Arrange the data as a Markdown table with two columns, Row and Line, giving each nonblank line its row number and omitting the pictures.

%%

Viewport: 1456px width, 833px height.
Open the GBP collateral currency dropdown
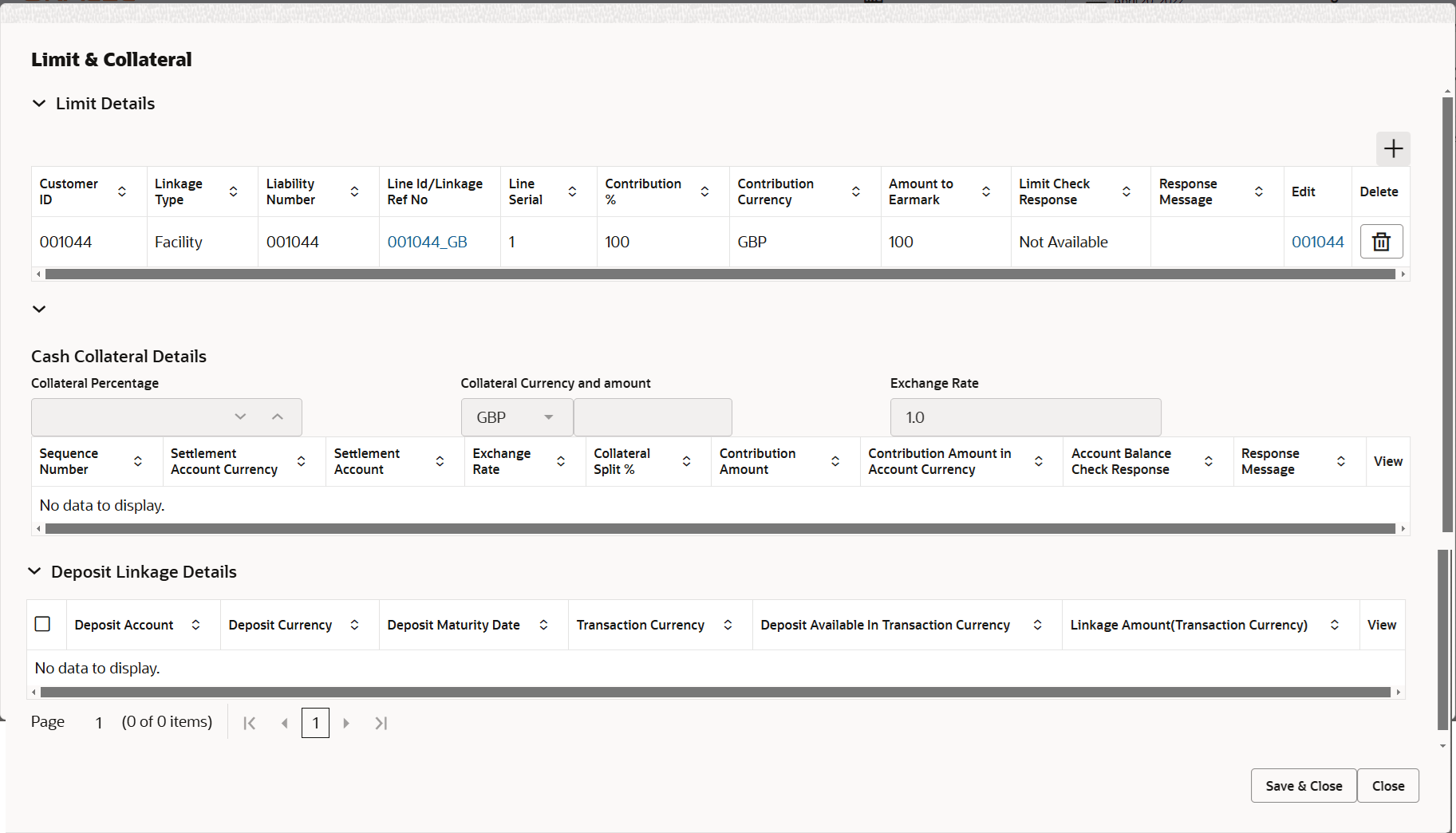coord(548,416)
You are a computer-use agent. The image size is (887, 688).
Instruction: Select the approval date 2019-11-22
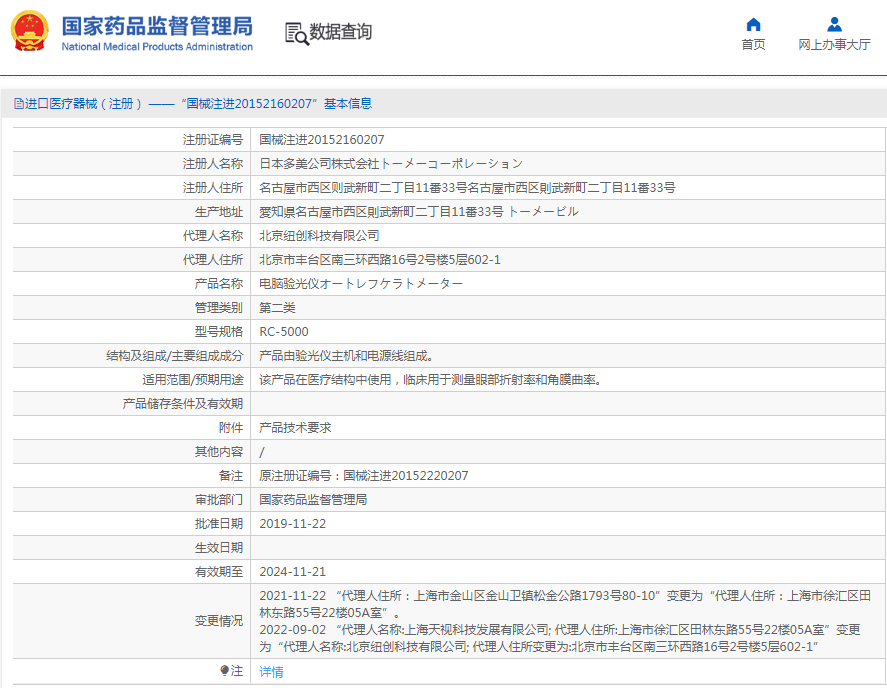292,524
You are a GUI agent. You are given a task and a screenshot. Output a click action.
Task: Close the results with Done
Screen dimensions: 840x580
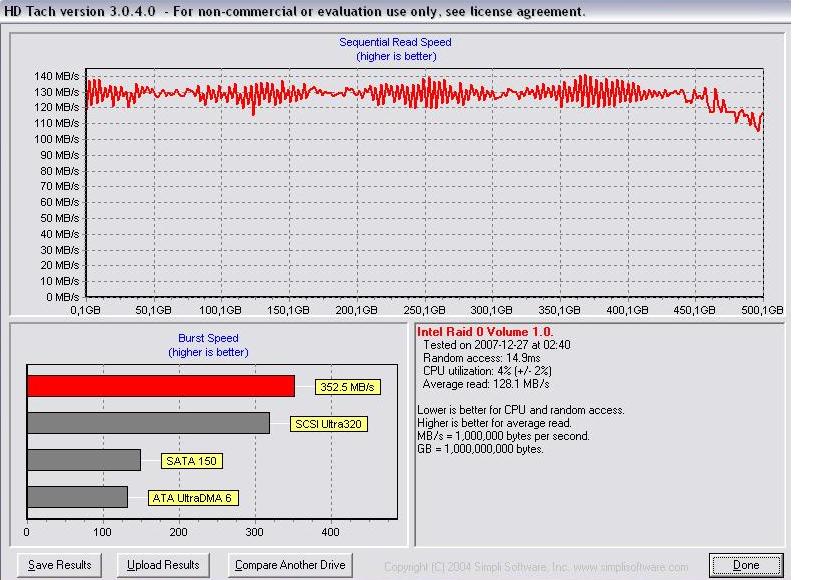[x=746, y=565]
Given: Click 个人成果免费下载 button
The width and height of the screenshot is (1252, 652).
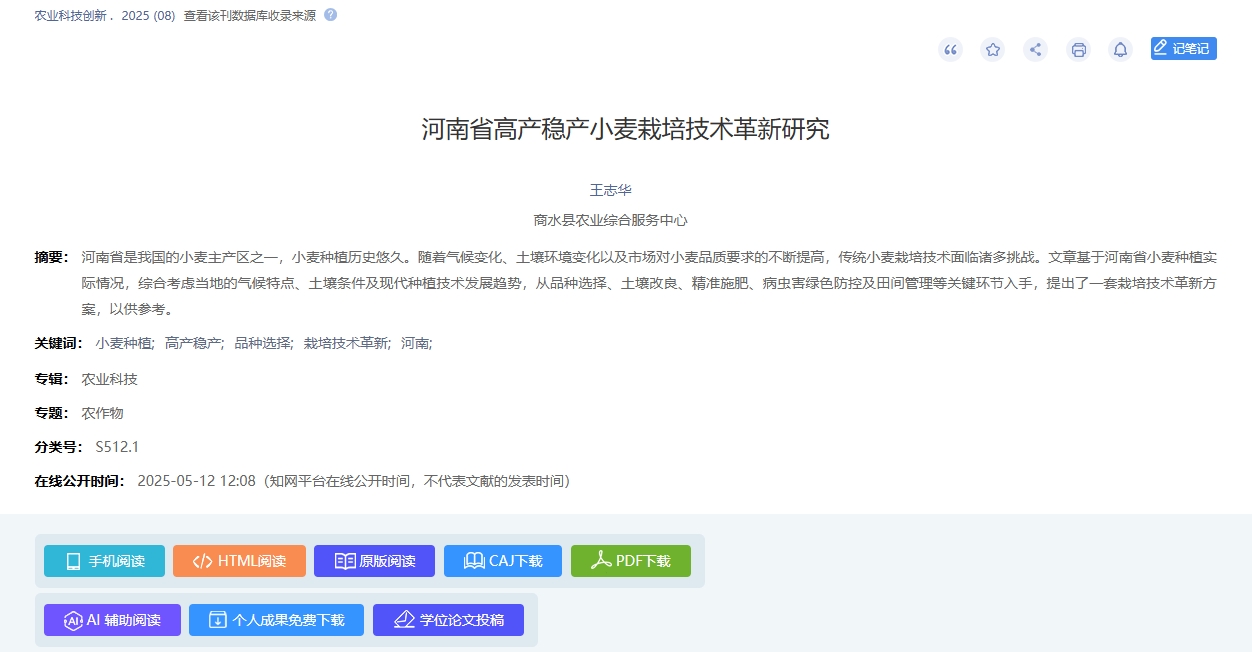Looking at the screenshot, I should [276, 620].
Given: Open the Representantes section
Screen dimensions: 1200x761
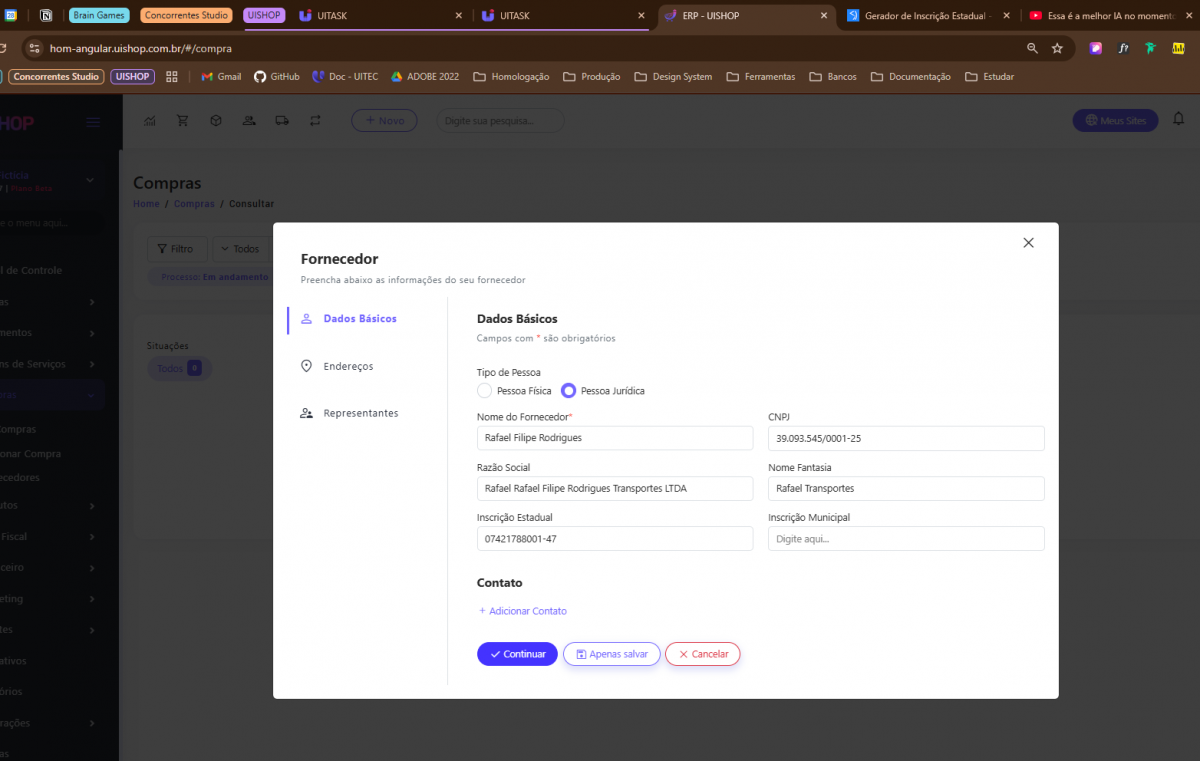Looking at the screenshot, I should point(360,413).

%%

SOLUTION TO THE EXERCISE:
| Row | Line |
|---|---|
| 1 | Viewport: 1456px width, 833px height. |
| 2 | Open the GBP collateral currency dropdown |
| 3 | coord(548,416) |
| 4 | You are a computer-use agent. The image size is (887, 688). |
| 5 | Instruction: Select the approval date 2019-11-22 |
| 6 | 292,524 |
| 7 | You are a GUI agent. You are given a task and a screenshot. Output a click action. |
| 8 | Task: Close the results with Done |
| 9 | Screen dimensions: 840x580 |
| 10 | [x=746, y=565] |
| 11 | Given: Click 个人成果免费下载 button |
| 12 | The width and height of the screenshot is (1252, 652). |
| 13 | Looking at the screenshot, I should [276, 620]. |
| 14 | Given: Open the Representantes section |
| 15 | Screen dimensions: 1200x761 |
| 16 | Looking at the screenshot, I should point(360,413). |